Retype the lines below word for word, from the very first line through the line that contains "[x=1534, y=197]", including that line.

*** WORKING DATA

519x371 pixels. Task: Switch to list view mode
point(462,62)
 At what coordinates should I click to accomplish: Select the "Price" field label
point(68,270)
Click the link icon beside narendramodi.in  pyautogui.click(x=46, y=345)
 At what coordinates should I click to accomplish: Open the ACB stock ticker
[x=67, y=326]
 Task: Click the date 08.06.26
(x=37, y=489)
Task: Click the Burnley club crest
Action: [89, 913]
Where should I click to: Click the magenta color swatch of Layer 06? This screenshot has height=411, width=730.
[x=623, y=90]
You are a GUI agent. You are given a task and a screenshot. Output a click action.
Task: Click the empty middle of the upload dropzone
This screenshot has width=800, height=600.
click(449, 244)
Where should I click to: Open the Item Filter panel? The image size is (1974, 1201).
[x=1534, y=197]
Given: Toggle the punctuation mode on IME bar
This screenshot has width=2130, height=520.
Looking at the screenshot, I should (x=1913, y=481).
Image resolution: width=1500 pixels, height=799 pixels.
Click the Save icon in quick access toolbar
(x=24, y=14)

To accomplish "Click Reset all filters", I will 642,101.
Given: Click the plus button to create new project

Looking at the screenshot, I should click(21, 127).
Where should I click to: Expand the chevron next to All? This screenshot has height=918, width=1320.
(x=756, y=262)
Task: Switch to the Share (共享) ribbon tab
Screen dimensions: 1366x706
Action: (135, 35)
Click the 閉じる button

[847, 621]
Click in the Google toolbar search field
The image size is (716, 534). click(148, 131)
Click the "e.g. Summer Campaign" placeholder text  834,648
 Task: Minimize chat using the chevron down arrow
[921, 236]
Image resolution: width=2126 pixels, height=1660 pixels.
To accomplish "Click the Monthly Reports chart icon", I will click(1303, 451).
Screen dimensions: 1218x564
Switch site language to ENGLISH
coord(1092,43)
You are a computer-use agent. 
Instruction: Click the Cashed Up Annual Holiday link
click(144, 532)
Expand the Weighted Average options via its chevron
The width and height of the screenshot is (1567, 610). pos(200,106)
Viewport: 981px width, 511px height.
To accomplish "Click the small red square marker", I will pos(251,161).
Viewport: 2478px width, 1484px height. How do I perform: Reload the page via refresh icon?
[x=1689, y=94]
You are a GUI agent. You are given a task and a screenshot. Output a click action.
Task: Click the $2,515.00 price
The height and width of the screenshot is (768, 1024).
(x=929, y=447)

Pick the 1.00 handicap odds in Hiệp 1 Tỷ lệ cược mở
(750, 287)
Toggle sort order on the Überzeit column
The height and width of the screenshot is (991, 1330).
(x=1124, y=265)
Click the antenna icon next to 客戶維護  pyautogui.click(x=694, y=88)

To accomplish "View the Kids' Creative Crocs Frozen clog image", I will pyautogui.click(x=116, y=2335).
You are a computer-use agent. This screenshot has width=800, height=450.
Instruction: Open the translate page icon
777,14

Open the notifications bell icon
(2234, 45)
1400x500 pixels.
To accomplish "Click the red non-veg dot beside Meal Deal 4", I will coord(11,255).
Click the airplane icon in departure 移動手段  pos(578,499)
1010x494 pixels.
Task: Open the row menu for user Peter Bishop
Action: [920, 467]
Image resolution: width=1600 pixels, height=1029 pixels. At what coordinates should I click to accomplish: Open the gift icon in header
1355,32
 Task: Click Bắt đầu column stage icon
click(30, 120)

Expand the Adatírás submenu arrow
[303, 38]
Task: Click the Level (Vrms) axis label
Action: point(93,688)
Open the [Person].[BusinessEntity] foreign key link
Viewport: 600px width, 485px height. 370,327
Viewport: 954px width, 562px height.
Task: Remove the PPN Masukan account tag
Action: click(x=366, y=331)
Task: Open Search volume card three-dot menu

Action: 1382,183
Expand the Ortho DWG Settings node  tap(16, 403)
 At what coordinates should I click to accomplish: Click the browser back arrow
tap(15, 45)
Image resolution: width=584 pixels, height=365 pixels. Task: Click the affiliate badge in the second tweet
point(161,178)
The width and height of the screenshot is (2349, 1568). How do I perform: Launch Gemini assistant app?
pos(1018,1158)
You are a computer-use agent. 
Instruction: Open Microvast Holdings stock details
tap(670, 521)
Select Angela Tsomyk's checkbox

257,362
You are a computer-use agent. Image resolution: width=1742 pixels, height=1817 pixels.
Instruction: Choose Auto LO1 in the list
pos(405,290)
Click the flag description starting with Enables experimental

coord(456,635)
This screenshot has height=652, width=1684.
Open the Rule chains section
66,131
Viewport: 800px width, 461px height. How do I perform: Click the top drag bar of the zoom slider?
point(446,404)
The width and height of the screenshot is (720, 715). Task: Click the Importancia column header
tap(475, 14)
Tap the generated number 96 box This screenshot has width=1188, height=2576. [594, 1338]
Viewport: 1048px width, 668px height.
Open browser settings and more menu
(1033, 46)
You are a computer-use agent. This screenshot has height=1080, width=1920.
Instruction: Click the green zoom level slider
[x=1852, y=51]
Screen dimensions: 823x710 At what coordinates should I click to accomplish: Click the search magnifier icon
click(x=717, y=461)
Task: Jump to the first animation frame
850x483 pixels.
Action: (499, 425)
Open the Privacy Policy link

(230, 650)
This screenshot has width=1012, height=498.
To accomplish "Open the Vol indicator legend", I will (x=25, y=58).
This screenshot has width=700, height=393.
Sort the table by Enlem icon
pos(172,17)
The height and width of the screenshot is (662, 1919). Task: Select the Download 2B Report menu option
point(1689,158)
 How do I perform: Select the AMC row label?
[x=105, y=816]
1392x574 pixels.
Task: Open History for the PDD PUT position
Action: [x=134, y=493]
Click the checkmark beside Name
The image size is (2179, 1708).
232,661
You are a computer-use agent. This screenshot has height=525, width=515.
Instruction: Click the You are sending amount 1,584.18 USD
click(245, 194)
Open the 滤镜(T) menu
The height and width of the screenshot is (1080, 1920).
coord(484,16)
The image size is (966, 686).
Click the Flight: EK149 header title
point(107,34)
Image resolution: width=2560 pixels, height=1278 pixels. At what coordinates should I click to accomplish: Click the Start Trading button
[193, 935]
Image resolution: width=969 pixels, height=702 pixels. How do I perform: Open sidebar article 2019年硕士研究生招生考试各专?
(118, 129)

******

## RESULT OF THIS EXERCISE
519x371 pixels. Task: Switch to list view mode
point(462,62)
 At what coordinates should I click to accomplish: Select the "Price" field label
point(68,270)
Click the link icon beside narendramodi.in  pyautogui.click(x=46, y=345)
 At what coordinates should I click to accomplish: Open the ACB stock ticker
[x=67, y=326]
 Task: Click the date 08.06.26
(x=37, y=489)
Task: Click the Burnley club crest
Action: [89, 913]
Where should I click to: Click the magenta color swatch of Layer 06? This screenshot has height=411, width=730.
[x=623, y=90]
You are a GUI agent. You are given a task and a screenshot. Output a click action.
Task: Click the empty middle of the upload dropzone
This screenshot has width=800, height=600.
click(449, 244)
Where should I click to: Open the Item Filter panel? The image size is (1974, 1201).
[x=1534, y=197]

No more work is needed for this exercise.